[THE INPUT Boundary: Start]

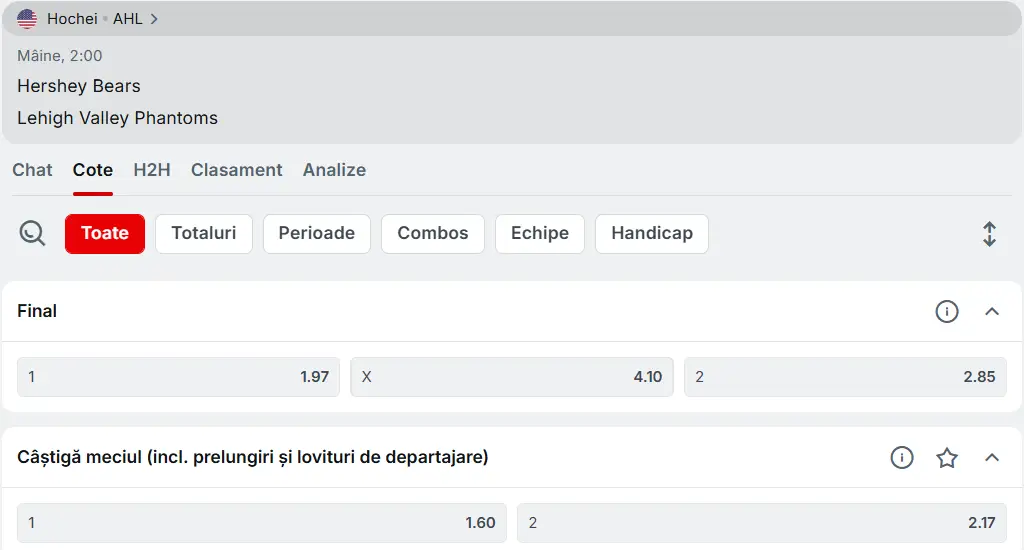The image size is (1024, 550).
Task: Click the search magnifier icon in filters
Action: [x=32, y=234]
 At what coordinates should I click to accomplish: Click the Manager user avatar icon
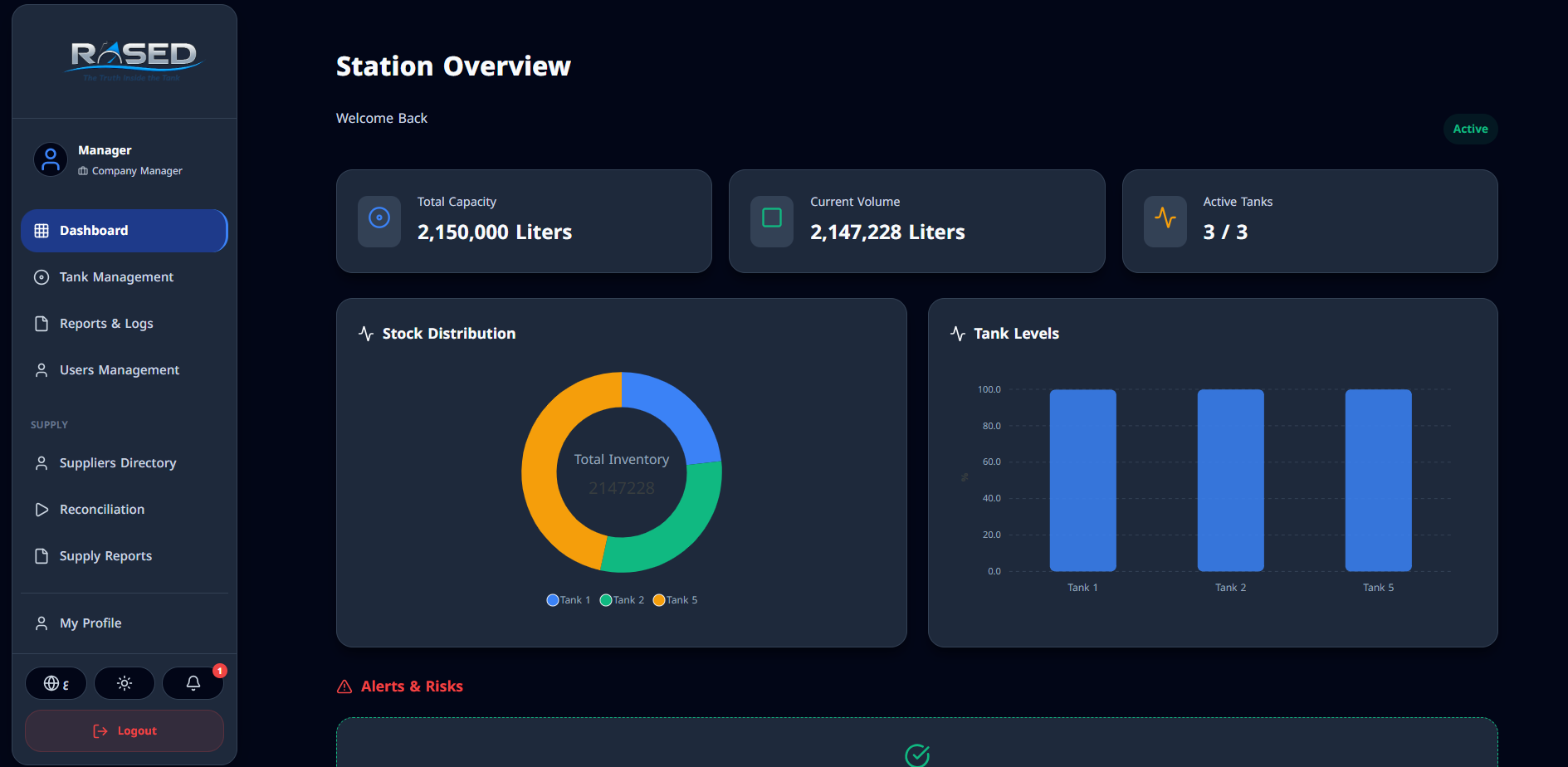[x=51, y=159]
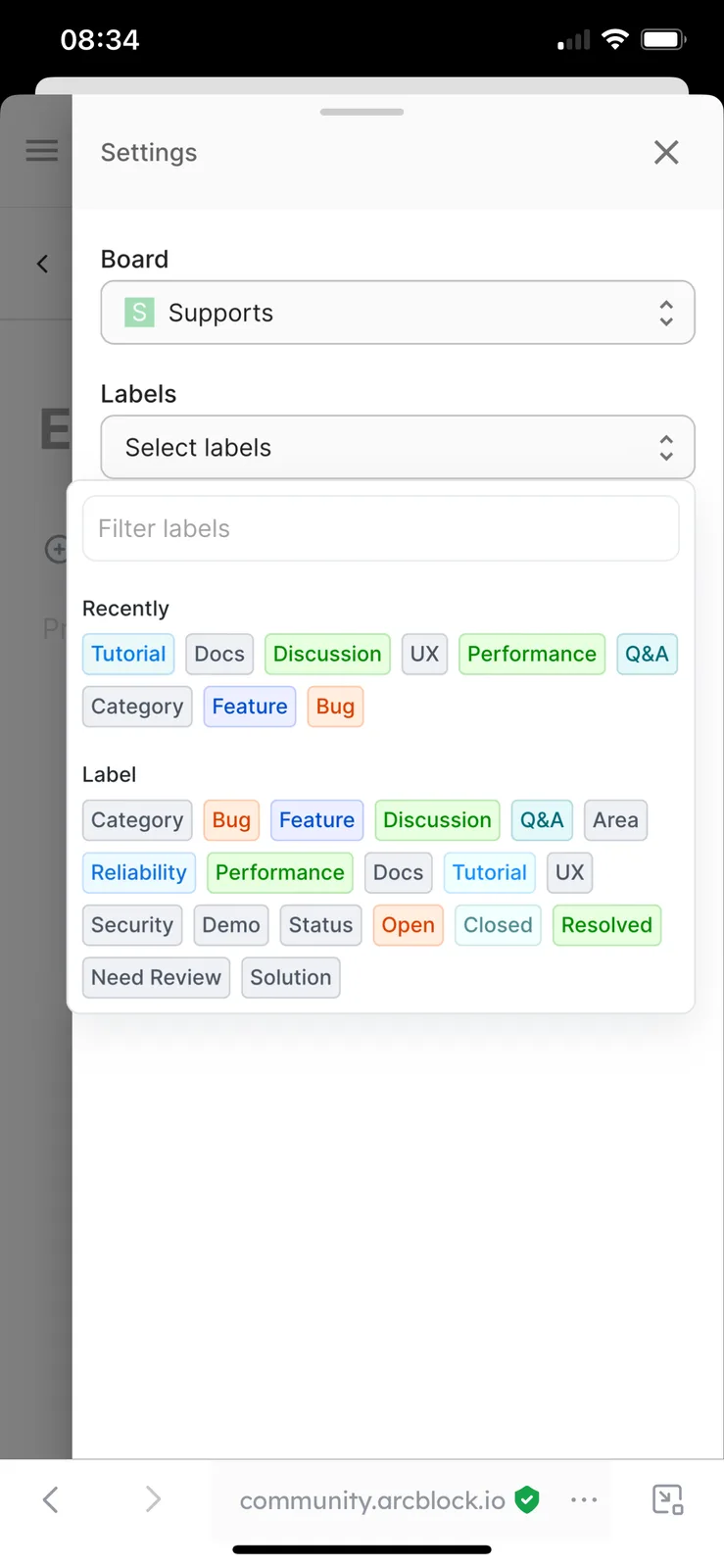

[THE INPUT Boundary: End]

§ EXERCISE AIM:
Retype the lines exactly. Begin at the one that holds "At what coordinates", stop at the last line of the entries above, and drop the pictures.

§ RESPONSE TO THIS EXERCISE:
 At what coordinates should I click to accomplish: Click the Manager user avatar icon
[x=51, y=159]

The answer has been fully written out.